2. Needle Aspiration or Chest Tube

  • For moderate to large pneumothoraces or persistent symptoms:
    • A needle or small tube drains air from the pleural space.
    • Procedure done under local anesthesia.
    • Chest tube remains until the leak stops and the lung is fully expanded.

3. Hospital Observation

  • After chest tube placement, you may stay in the hospital for a few days.
  • Vital signs and chest X-rays are monitored regularly.

4. Video-Assisted Thoracoscopic Surgery (VATS)

Surgery is considered when:

  • Pneumothorax recurs on the same side.
  • There is an air leak lasting more than 5–7 days.
  • Bilateral (both sides) or a large initial collapse occurs.
  • Occupation or lifestyle demands (e.g., pilots, scuba divers).
  • Significant blebs are visible on CT scan.

VATS involves:

  • Small incisions and a camera to visualize the chest cavity.
  • Resection (removal) of blebs and damaged lung tissue.
  • Pleurodesis: intentional irritation of the pleura to make it stick together, preventing future collapses.

Recovery is usually quicker than open surgery, with less pain and a shorter hospital stay.

When Is Surgery Needed?

Surgical intervention aims to reduce the high recurrence rate—up to 30% after the first episode without surgery. Consider surgery if you have:

  • A second pneumothorax on the same side.
  • Persistent air leak despite drainage.
  • Bilateral spontaneous pneumothorax.
  • High-risk activities or jobs that cannot tolerate even a small chance of recurrence.

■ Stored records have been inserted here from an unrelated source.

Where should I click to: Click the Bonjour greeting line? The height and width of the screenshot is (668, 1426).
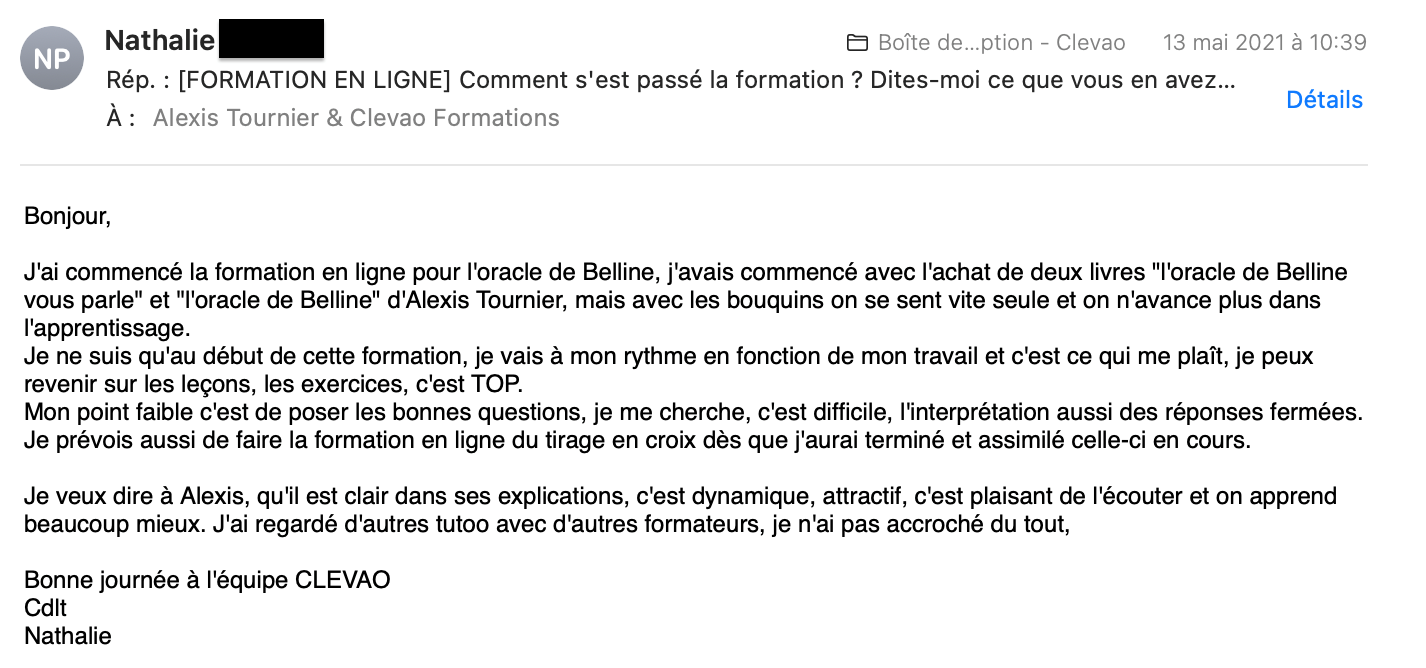point(67,216)
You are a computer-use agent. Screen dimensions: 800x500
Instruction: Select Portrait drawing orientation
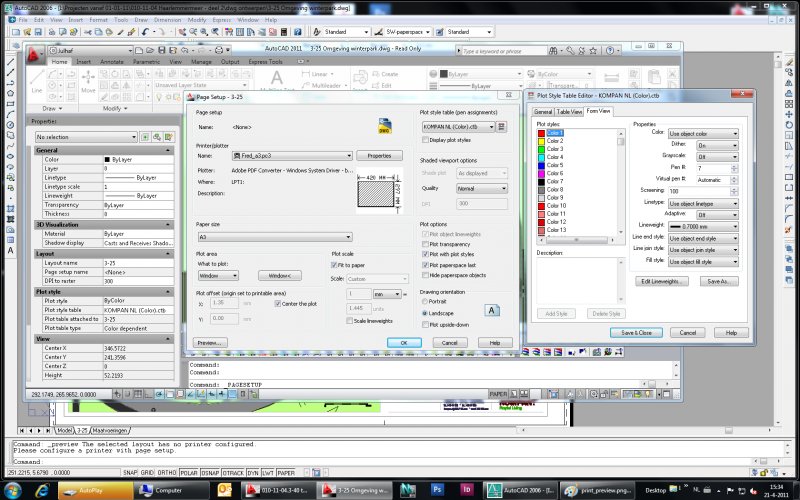425,303
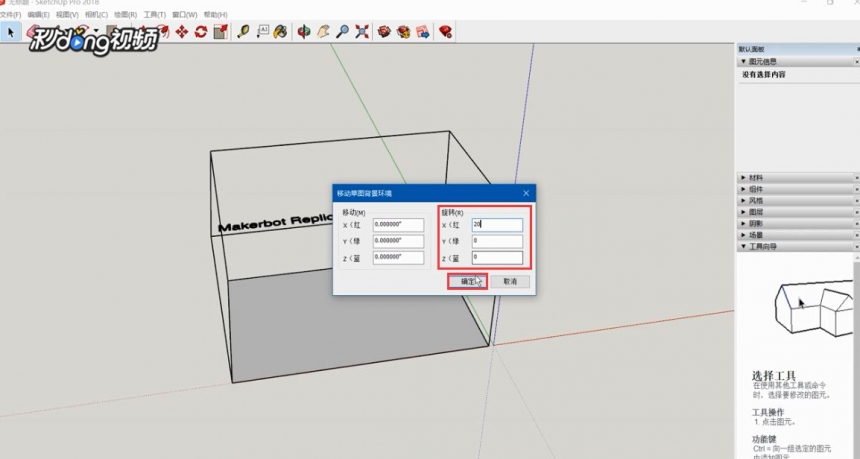860x459 pixels.
Task: Click the 取消 button in dialog
Action: click(510, 281)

Discuss with your healthcare provider whether VATS or another pleurodesis technique is appropriate for you.

Preventing Recurrence

After treatment, the following may lower your risk:

  • Quit smoking and avoid vaping.
  • Avoid rapid changes in air pressure (e.g., high-altitude or deep-sea diving) unless medically cleared.
  • Attend regular follow-up appointments for lung exams and imaging.
  • Maintain a healthy lifestyle with moderate exercise to support lung health.

Living with a History of Primary Spontaneous Pneumothorax

  • Most people recover fully and return to normal activities after treatment.
  • Stay alert for any return of chest pain or shortness of breath.
  • Talk to your doctor about safe levels of exercise and any travel or work restrictions.

When to Seek Immediate Help

A primary spontaneous pneumothorax can become life-threatening if it progresses to a tension pneumothorax—a condition where pressure builds up and compresses the heart and other lung. Seek emergency care if you experience:

  • Sudden worsening of chest pain or shortness of breath
  • Rapid heart rate, low blood pressure, or fainting
  • Severe lightheadedness

If you're experiencing concerning symptoms and want to better understand what might be happening, check your symptoms using Ubie's AI-powered Spontaneous Pneumothorax assessment tool, then contact a medical professional immediately for proper evaluation and care.


This information is intended to help you understand why tall, thin young men are at higher risk for a primary spontaneous pneumothorax and what treatment options—especially surgery—might be needed. If you have any symptoms that could be serious or life threatening, please speak to a doctor right away. Your health and safety are the top priority.

(References)

  • * Soh, Y., Kim, J., Lim, J. H., & Kim, M. S. (2022). Pathogenesis of primary spontaneous pneumothorax: Insights from genetic studies and molecular mechanisms. Journal of Thoracic Disease, 14(10), 3843–3852.

  • * Gupta, D., & Goyal, R. K. (2020). Primary spontaneous pneumothorax: A review. Respiratory Medicine, 171, 106117.

  • * Tschopp, J. M., Passweg, J., Tufvesson, E., & Perentes, J. Y. (2021). Primary spontaneous pneumothorax: time to change the paradigm of treatment? The European Respiratory Journal, 57(5), 2004245.

  • * Chen, J. S., Huang, Y. C., Hsu, H. H., Chen, J. T., Lin, F. Y., Lee, S. C., Tsai, M. S., Yen, Y. C., Lai, Y. R., Lee, C. F., & Hsieh, M. J. (2020). Management of primary spontaneous pneumothorax: An expert consensus from Taiwan. Journal of Thoracic Disease, 12(8), 4447–4458.

  • * Weissberg, D., & Refaely, Y. (2021). Primary Spontaneous Pneumothorax: A Review. JAMA Surgery, 156(11), 1058–1064.